Not *all* overlap has to be removed, so I wouldn't always want to call
it chaff. It would also be nicer if the name reflected that there is
some kind of overlap or that the relations partially coincide and that
this is caused by dependencies. Could we settle on "two relations have
dependency-induced overlap" for the time being?

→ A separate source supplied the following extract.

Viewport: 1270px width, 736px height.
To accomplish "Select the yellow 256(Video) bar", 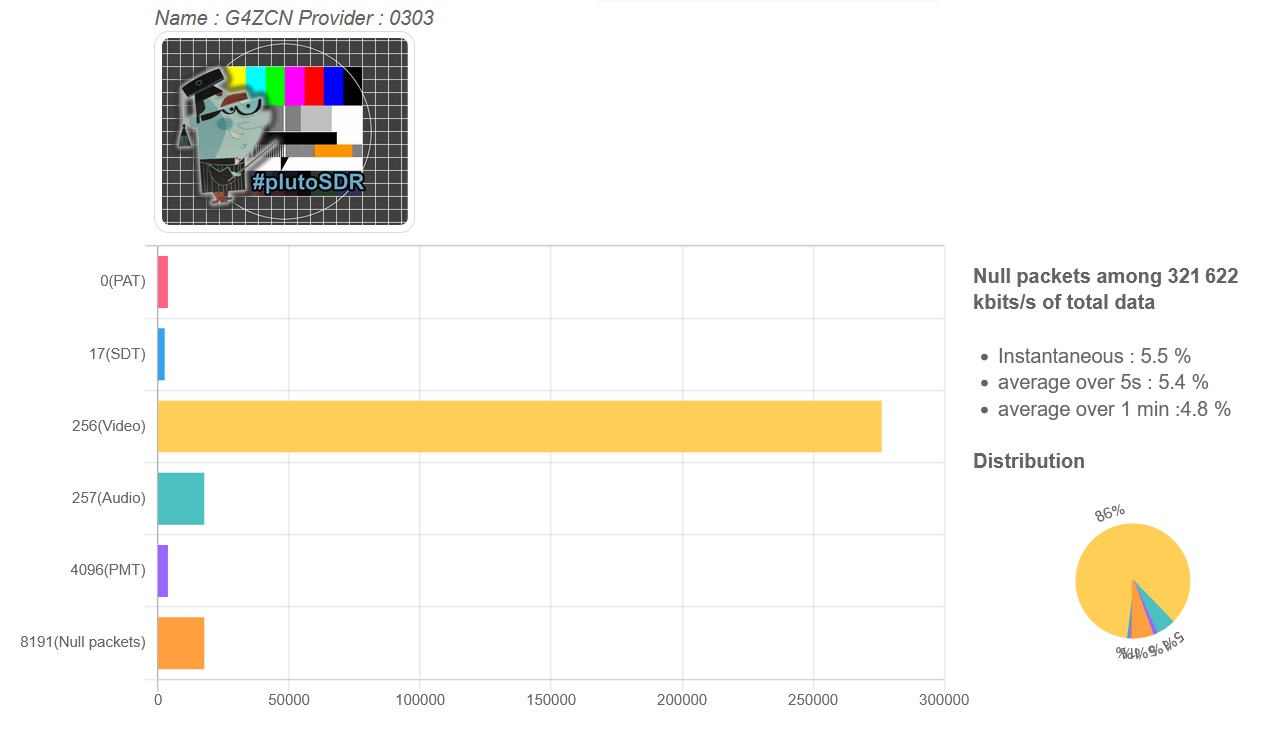I will [519, 426].
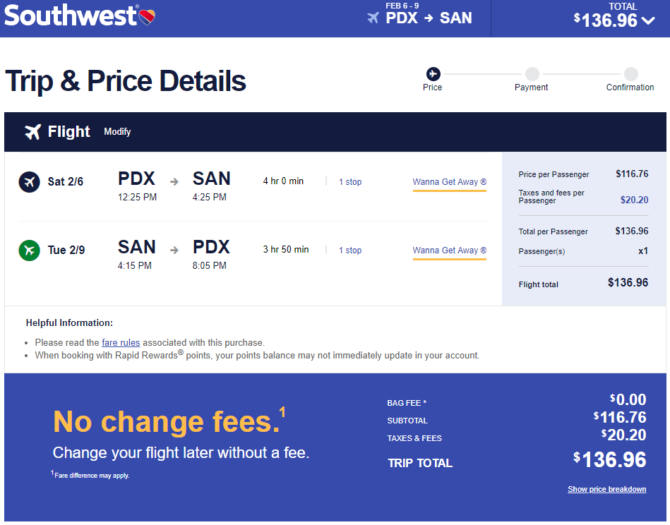Select the Confirmation progress step circle
This screenshot has height=525, width=670.
click(631, 74)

> 1. 'renaming etc...' -- out
> 2. PoOD-chaff
[quoted text clipped - 11 lines]
> can be in both R and S so R-tuples and S-tuples have to be
> of the same type.

You mean that the headers are isomorphic, not the relations
themselves, right? But what do you mean by isomorphic? Can I replace
attribute names or domains or both? Actually, now that I think about
it, whatever your definition, this is only true if you assume that
different domains are always disjoint.

> > ...additional terminology:
>
> > DEFINITION: A join dependency is said to be a proper if it does not
> > hold that any of its components is a subset of another component.
>
> Proper is a nicer than non-trivial.

Note that it's semantically different. Not all proper join
dependencies are non-trivial, and not all non-trivial join
dependencies are proper.

> > Now the rule:
>
[quoted text clipped - 17 lines]
> s/PoOD-chaff/meaning overlap/ back? To check that, I'll
> first have to make sure I understand the definition.

Ok.

> It looks to me that in order to have this problem,
> we need to have two relations R and S, where 5NF is
[quoted text clipped - 4 lines]
> with similar but distinct types of complex contracts).
> Am I correct thusfar?

Roughly. The "5NF is relevant" is a bit misleading. All that is
required is that there are proper join dependencies, but these are
always present. For example, any relation R(a,b,c) will have always
the trivial join dependency JD [{a,b,c}], i.e., the join dependency
with one component that contains all attribute names in the header.
Although trivial, it is also proper. So you can violate the rule, even
if there is no non-trivial join dependency. A simple example would be
as follows: R(a,b) and S(c,d) with ID R[a,b] -> S[c,d], It violates
the rule because you also have for S the trivial and proper JD
[{c,d}]. So do you think that there is redundancy here that can be
removed?

Btw. the "with isomorphism between components" can be simplified to
"with components of equal size". After all, components are just sets
of attribute names, so they have equal size iff they are isomorphic.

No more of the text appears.